[PROVIDED DATA]:
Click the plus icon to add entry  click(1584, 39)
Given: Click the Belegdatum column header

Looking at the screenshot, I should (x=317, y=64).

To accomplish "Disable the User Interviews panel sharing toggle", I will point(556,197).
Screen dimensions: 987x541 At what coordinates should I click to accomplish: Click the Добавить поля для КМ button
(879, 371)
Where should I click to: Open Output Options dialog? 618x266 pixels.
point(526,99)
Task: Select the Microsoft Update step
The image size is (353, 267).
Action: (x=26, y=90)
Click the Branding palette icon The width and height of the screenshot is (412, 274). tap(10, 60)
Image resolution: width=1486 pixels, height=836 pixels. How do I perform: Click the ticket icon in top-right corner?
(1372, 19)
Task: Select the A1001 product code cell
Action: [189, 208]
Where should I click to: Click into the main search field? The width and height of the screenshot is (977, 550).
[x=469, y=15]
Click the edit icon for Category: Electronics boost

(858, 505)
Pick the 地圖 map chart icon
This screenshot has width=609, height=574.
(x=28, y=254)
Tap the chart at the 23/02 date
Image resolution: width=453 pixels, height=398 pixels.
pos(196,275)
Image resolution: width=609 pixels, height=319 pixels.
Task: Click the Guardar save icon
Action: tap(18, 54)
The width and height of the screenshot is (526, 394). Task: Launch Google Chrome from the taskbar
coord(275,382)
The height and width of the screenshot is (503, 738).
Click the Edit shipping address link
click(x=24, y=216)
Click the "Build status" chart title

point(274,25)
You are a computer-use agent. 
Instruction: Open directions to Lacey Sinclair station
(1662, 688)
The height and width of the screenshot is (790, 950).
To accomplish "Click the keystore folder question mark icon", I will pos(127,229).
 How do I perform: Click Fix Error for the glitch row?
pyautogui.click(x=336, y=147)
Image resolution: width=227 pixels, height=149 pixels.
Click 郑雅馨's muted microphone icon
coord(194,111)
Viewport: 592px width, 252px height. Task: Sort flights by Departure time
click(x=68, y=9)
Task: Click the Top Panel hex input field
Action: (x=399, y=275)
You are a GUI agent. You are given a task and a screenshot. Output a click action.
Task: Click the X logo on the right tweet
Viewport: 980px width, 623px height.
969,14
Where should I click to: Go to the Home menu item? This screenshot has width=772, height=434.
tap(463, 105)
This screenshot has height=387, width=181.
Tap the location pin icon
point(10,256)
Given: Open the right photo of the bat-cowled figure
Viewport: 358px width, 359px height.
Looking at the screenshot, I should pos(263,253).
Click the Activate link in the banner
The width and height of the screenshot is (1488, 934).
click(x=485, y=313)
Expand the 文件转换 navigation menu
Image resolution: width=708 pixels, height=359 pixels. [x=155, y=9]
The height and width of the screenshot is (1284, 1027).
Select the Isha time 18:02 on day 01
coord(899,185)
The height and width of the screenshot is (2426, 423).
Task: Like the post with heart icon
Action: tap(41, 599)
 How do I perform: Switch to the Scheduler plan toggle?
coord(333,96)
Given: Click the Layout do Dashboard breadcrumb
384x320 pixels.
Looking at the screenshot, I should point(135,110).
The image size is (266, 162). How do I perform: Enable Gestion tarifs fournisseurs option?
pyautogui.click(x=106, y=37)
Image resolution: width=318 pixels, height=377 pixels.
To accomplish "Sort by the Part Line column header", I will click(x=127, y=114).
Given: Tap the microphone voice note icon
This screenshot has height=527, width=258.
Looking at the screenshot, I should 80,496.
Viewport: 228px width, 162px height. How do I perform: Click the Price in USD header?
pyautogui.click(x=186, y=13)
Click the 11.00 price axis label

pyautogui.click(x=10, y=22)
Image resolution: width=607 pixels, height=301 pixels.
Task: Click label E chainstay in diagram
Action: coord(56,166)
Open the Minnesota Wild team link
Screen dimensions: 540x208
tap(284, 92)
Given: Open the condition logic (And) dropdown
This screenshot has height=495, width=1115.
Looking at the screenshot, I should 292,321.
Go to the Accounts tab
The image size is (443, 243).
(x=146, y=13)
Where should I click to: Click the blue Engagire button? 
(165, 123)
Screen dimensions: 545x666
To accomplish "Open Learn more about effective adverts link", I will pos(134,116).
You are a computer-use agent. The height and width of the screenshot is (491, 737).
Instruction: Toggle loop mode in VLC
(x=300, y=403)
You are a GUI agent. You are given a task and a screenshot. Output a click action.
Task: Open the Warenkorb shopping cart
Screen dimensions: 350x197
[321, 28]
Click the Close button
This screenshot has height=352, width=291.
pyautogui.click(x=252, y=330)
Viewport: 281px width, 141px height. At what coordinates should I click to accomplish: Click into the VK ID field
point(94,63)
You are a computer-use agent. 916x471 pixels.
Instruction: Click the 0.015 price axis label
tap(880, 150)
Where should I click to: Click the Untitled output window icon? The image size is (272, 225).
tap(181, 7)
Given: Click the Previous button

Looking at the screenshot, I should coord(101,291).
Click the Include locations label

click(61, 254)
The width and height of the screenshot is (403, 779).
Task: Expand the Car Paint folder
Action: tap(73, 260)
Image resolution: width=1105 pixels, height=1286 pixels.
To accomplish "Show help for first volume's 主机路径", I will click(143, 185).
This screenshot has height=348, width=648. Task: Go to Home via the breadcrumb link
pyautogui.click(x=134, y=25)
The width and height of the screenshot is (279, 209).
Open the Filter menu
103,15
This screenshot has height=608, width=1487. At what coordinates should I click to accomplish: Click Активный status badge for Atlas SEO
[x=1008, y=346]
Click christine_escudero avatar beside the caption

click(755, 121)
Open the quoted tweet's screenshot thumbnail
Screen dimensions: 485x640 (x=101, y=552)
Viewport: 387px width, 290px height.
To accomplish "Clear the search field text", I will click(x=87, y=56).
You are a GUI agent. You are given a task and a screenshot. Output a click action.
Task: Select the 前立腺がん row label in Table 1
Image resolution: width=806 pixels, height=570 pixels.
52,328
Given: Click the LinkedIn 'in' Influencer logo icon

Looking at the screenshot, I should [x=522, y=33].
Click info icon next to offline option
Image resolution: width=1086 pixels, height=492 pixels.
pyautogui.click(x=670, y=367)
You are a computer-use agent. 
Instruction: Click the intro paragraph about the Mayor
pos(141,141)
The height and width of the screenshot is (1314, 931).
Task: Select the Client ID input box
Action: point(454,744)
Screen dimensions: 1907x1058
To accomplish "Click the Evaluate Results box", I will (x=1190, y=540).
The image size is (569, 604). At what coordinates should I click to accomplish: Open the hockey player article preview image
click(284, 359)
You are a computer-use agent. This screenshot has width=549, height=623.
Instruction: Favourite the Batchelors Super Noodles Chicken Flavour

[TASK TO CARRY OUT]:
A full, exact copy of the entries is required. Return it.

[RESULT OF THE TASK]:
Click the plus icon to add entry  click(1584, 39)
Given: Click the Belegdatum column header

Looking at the screenshot, I should (x=317, y=64).

To accomplish "Disable the User Interviews panel sharing toggle", I will point(556,197).
Screen dimensions: 987x541 At what coordinates should I click to accomplish: Click the Добавить поля для КМ button
(879, 371)
Where should I click to: Open Output Options dialog? 618x266 pixels.
point(526,99)
Task: Select the Microsoft Update step
The image size is (353, 267).
Action: (x=26, y=90)
Click the Branding palette icon The width and height of the screenshot is (412, 274). tap(10, 60)
Image resolution: width=1486 pixels, height=836 pixels. How do I perform: Click the ticket icon in top-right corner?
(1372, 19)
Task: Select the A1001 product code cell
Action: [189, 208]
Where should I click to: Click into the main search field? The width and height of the screenshot is (977, 550).
[x=469, y=15]
Click the edit icon for Category: Electronics boost

(858, 505)
Pick the 地圖 map chart icon
This screenshot has width=609, height=574.
(x=28, y=254)
Tap the chart at the 23/02 date
Image resolution: width=453 pixels, height=398 pixels.
pos(196,275)
Image resolution: width=609 pixels, height=319 pixels.
Task: Click the Guardar save icon
Action: tap(18, 54)
The width and height of the screenshot is (526, 394). Task: Launch Google Chrome from the taskbar
coord(275,382)
The height and width of the screenshot is (503, 738).
Click the Edit shipping address link
click(x=24, y=216)
Click the "Build status" chart title

point(274,25)
You are a computer-use agent. 
Instruction: Open directions to Lacey Sinclair station
(1662, 688)
The height and width of the screenshot is (790, 950).
To accomplish "Click the keystore folder question mark icon", I will pos(127,229).
 How do I perform: Click Fix Error for the glitch row?
pyautogui.click(x=336, y=147)
Image resolution: width=227 pixels, height=149 pixels.
Click 郑雅馨's muted microphone icon
coord(194,111)
Viewport: 592px width, 252px height. Task: Sort flights by Departure time
click(x=68, y=9)
Task: Click the Top Panel hex input field
Action: (x=399, y=275)
You are a GUI agent. You are given a task and a screenshot. Output a click action.
Task: Click the X logo on the right tweet
Viewport: 980px width, 623px height.
969,14
Where should I click to: Go to the Home menu item? This screenshot has width=772, height=434.
tap(463, 105)
This screenshot has height=387, width=181.
Tap the location pin icon
point(10,256)
Given: Open the right photo of the bat-cowled figure
Viewport: 358px width, 359px height.
Looking at the screenshot, I should pos(263,253).
Click the Activate link in the banner
The width and height of the screenshot is (1488, 934).
click(x=485, y=313)
Expand the 文件转换 navigation menu
Image resolution: width=708 pixels, height=359 pixels. [x=155, y=9]
The height and width of the screenshot is (1284, 1027).
Select the Isha time 18:02 on day 01
coord(899,185)
The height and width of the screenshot is (2426, 423).
Task: Like the post with heart icon
Action: tap(41, 599)
 How do I perform: Switch to the Scheduler plan toggle?
coord(333,96)
Given: Click the Layout do Dashboard breadcrumb
384x320 pixels.
Looking at the screenshot, I should point(135,110).
The image size is (266, 162). How do I perform: Enable Gestion tarifs fournisseurs option?
pyautogui.click(x=106, y=37)
Image resolution: width=318 pixels, height=377 pixels.
To accomplish "Sort by the Part Line column header", I will click(x=127, y=114).
Given: Tap the microphone voice note icon
This screenshot has height=527, width=258.
Looking at the screenshot, I should 80,496.
Viewport: 228px width, 162px height. How do I perform: Click the Price in USD header?
pyautogui.click(x=186, y=13)
Click the 11.00 price axis label

pyautogui.click(x=10, y=22)
Image resolution: width=607 pixels, height=301 pixels.
Task: Click label E chainstay in diagram
Action: coord(56,166)
Open the Minnesota Wild team link
Screen dimensions: 540x208
tap(284, 92)
Given: Open the condition logic (And) dropdown
This screenshot has height=495, width=1115.
Looking at the screenshot, I should 292,321.
Go to the Accounts tab
The image size is (443, 243).
(x=146, y=13)
Where should I click to: Click the blue Engagire button? 
(165, 123)
Screen dimensions: 545x666
To accomplish "Open Learn more about effective adverts link", I will pos(134,116).
You are a computer-use agent. The height and width of the screenshot is (491, 737).
Instruction: Toggle loop mode in VLC
(x=300, y=403)
You are a GUI agent. You are given a task and a screenshot. Output a click action.
Task: Open the Warenkorb shopping cart
Screen dimensions: 350x197
[321, 28]
Click the Close button
This screenshot has height=352, width=291.
pyautogui.click(x=252, y=330)
Viewport: 281px width, 141px height. At what coordinates should I click to accomplish: Click into the VK ID field
point(94,63)
You are a computer-use agent. 916x471 pixels.
Instruction: Click the 0.015 price axis label
tap(880, 150)
Where should I click to: Click the Untitled output window icon? The image size is (272, 225).
tap(181, 7)
Given: Click the Previous button

Looking at the screenshot, I should coord(101,291).
Click the Include locations label

click(61, 254)
The width and height of the screenshot is (403, 779).
Task: Expand the Car Paint folder
Action: tap(73, 260)
Image resolution: width=1105 pixels, height=1286 pixels.
To accomplish "Show help for first volume's 主机路径", I will click(143, 185).
This screenshot has height=348, width=648. Task: Go to Home via the breadcrumb link
pyautogui.click(x=134, y=25)
The width and height of the screenshot is (279, 209).
Open the Filter menu
103,15
This screenshot has height=608, width=1487. At what coordinates should I click to accomplish: Click Активный status badge for Atlas SEO
[x=1008, y=346]
Click christine_escudero avatar beside the caption

click(755, 121)
Open the quoted tweet's screenshot thumbnail
Screen dimensions: 485x640 (x=101, y=552)
Viewport: 387px width, 290px height.
To accomplish "Clear the search field text", I will click(x=87, y=56).
You are a GUI agent. You are given a task and a screenshot. Output a click action.
Task: Select the 前立腺がん row label in Table 1
Image resolution: width=806 pixels, height=570 pixels.
52,328
Given: Click the LinkedIn 'in' Influencer logo icon

Looking at the screenshot, I should [x=522, y=33].
Click info icon next to offline option
Image resolution: width=1086 pixels, height=492 pixels.
pyautogui.click(x=670, y=367)
You are a computer-use agent. 
Instruction: Click the intro paragraph about the Mayor
pos(141,141)
The height and width of the screenshot is (1314, 931).
Task: Select the Client ID input box
Action: point(454,744)
Screen dimensions: 1907x1058
To accomplish "Click the Evaluate Results box", I will (x=1190, y=540).
The image size is (569, 604). At what coordinates should I click to accomplish: Open the hockey player article preview image
click(284, 359)
You are a computer-use agent. This screenshot has width=549, height=623.
Instruction: Favourite the Batchelors Super Noodles Chicken Flavour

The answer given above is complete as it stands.